OPINIÃO - Raul Borges Guimarães

Data 21/11/2021
Horário 04:30

Outra noite eu dormi relendo a notícia do passeio da onça pelo Parque do Povo. No sonho, a onça parou na minha frente e ficou me encarando. Era uma cena angustiante porque eu queria continuar a minha caminhada, mas a onça não me dava passagem. Repentinamente, ela voltou um passo e, com grande impulso, deu um salto por cima de mim para se esconder numa pequena mata próxima dali. 
Eu acordei assustado. O que a onça queria dizer para mim?

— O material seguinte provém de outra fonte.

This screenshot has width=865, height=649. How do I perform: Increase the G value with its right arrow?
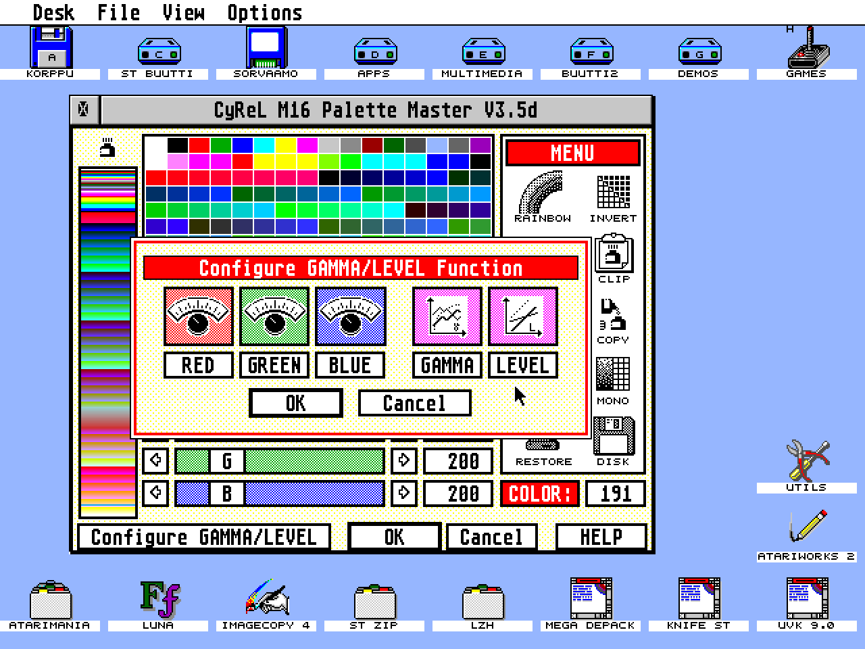tap(403, 461)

Muitos outros fatos me vieram à mente. Segundo os jornais, a onça chegou ao parque por dentro da tubulação que encobriu o Córrego do Veado. Fiquei pensando no mapa da rede hidrográfica envolvida pela malha urbana de Presidente Prudente da belíssima tese de doutorado de Beatriz Fagundes, defendida na geografia da Unesp (Universidade Estadual Paulista) em 2018. 
De acordo com os acervos históricos que ela consultou, além de mata tropical fechada, em 1900, havia na região manchas de campos e de cerrado por onde circulavam muitos animais silvestres: onças, veados campeiros, pacas, tatus, tamanduás... Não é por acaso que os córregos que recortam a nossa cidade indicam tais elementos biogeográficos. Córrego da Tabuinha (taboa?). Córrego do Gramado. Córrego do Veado. Córrego da Onça. 
A cidade cresceu e passou por cima de seus cursos d’água. E a dona onça resolveu visitar as terras de seus ancestrais. Isso não ocorreu somente em Presidente Prudente. Javalis, macacos, coiotes, cervos, ursos e diversas outras espécies de animais também foram flagrados circulando pelas cidades desertas na Europa, na Ásia, na Austrália. É que os seres humanos encontravam-se enjaulados em suas casas durante a pandemia da Covid-19, e os animais silvestres ocuparam muitas cidades em quarentena pelo mundo, como quisessem dizer bem alto que nossas vidas representam para eles uma espécie de paisagem do medo.     
Eu não acredito que tantos fatos coincidentes sejam meramente frutos do acaso. É verdade que, sem o ser humano, a natureza se refaz de uma maneira relativamente rápida. Mas são as mãos humanas que transformam o mundo em um ritmo ainda mais acelerado. Microorganismos existentes em reservatórios silvestres transformados em agentes patógenos nos circuitos humanos. Gigantes tempestades de areia. Queimadas e escassez hídrica. Para conseguir voltar a dormir fiquei imaginando as bonitas imagens do filme baseado nas ideias do escritor austríaco Fritjof Capra. Não estaríamos próximo do ponto de mutação a partir do qual o nosso mundo transcende a si próprio até se perder no infinito?